GIVEN RECORDS =
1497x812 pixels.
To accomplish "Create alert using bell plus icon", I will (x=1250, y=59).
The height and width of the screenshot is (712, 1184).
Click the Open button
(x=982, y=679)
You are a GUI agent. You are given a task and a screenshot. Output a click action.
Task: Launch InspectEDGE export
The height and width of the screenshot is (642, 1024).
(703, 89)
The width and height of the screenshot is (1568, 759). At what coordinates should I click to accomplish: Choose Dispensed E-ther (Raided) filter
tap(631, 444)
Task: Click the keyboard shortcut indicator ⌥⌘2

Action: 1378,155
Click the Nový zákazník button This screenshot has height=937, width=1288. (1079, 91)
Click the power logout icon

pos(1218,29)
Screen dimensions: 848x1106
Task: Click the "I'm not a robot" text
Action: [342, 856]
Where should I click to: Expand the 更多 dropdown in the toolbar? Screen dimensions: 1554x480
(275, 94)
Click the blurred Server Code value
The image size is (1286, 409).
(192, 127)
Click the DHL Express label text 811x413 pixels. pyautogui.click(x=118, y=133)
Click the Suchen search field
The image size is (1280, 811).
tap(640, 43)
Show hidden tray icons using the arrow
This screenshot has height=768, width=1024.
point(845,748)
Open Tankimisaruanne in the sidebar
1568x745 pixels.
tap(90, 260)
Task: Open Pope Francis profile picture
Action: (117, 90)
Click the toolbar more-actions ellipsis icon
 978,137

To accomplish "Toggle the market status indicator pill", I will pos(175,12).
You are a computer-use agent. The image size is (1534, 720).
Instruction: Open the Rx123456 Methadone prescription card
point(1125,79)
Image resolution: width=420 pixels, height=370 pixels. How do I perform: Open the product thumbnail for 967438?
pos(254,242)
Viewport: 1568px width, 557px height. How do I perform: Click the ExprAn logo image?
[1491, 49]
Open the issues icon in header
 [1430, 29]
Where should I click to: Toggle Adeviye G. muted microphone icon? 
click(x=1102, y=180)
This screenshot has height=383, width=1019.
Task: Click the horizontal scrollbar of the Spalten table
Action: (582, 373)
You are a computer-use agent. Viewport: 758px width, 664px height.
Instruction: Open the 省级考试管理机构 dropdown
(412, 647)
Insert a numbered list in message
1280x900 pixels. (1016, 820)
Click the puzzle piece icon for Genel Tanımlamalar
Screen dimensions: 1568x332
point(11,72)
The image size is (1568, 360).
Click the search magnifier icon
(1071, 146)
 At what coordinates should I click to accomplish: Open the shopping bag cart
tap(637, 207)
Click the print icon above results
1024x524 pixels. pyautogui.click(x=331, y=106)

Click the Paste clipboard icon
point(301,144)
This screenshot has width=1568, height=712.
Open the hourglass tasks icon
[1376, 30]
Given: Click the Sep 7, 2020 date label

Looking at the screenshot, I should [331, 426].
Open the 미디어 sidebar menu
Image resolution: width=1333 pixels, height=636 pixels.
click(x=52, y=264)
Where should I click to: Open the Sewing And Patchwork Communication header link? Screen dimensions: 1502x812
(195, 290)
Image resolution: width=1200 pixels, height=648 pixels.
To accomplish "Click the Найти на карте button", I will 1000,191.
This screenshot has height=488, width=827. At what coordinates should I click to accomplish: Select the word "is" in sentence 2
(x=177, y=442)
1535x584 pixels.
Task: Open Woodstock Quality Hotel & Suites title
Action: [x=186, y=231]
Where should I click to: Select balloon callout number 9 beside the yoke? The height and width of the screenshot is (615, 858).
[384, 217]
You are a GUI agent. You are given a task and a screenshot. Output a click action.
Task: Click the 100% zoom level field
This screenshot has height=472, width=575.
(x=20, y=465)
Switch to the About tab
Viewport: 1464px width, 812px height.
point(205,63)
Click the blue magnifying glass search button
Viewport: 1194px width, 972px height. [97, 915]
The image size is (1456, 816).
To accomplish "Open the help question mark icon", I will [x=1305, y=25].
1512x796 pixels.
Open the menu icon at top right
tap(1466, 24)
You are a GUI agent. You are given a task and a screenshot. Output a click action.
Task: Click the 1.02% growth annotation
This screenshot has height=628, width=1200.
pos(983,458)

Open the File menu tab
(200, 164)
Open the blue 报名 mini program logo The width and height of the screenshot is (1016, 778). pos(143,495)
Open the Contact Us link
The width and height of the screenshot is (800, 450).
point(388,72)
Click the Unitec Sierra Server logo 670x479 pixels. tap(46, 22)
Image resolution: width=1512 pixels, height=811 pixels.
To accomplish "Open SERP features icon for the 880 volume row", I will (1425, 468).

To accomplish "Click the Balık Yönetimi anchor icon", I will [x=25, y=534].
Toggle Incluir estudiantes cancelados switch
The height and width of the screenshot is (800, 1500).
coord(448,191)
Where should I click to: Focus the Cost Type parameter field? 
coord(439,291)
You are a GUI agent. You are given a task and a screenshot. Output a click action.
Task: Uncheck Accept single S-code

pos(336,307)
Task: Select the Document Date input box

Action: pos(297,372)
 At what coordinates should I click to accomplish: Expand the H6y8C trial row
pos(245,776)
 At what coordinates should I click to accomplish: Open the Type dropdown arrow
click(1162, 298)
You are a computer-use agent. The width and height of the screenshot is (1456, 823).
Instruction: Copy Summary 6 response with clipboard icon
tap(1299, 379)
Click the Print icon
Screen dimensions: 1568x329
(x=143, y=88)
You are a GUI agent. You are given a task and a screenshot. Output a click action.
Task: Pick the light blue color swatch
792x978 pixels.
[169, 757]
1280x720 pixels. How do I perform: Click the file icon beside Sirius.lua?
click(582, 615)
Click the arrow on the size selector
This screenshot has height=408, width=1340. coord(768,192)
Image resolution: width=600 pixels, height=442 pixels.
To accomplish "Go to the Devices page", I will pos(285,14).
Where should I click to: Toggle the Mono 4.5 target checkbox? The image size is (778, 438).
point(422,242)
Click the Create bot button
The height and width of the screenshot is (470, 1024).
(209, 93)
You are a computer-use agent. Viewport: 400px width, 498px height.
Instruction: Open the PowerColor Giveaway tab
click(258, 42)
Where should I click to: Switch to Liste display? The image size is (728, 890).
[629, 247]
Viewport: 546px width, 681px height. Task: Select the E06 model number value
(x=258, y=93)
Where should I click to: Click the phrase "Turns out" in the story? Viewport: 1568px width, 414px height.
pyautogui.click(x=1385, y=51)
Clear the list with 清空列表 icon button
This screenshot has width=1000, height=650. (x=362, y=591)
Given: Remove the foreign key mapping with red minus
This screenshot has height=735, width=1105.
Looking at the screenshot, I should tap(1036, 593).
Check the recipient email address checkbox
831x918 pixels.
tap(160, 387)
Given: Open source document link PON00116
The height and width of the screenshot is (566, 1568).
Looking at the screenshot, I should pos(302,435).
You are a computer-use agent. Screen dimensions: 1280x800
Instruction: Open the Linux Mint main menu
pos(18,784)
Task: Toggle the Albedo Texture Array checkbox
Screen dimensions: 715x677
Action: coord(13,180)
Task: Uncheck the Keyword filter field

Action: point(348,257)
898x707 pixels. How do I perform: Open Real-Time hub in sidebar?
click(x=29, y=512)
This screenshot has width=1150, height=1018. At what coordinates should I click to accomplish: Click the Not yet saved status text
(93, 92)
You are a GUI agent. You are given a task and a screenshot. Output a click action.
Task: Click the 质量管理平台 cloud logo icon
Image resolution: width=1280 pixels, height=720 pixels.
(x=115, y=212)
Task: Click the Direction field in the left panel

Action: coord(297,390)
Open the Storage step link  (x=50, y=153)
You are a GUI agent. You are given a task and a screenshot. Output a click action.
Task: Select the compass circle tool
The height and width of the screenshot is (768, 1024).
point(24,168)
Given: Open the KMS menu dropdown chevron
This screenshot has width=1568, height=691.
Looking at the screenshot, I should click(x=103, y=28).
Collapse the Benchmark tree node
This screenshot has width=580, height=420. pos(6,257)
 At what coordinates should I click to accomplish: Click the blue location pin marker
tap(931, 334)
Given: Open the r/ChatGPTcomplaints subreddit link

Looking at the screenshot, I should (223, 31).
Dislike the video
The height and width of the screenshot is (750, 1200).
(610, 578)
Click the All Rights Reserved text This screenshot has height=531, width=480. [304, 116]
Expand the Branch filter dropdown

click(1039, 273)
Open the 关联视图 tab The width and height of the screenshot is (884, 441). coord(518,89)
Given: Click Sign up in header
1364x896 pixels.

WORK REQUEST =
Number of lines containing the word "computer" in the listing: state it, and add no other text.

FINAL ANSWER =
5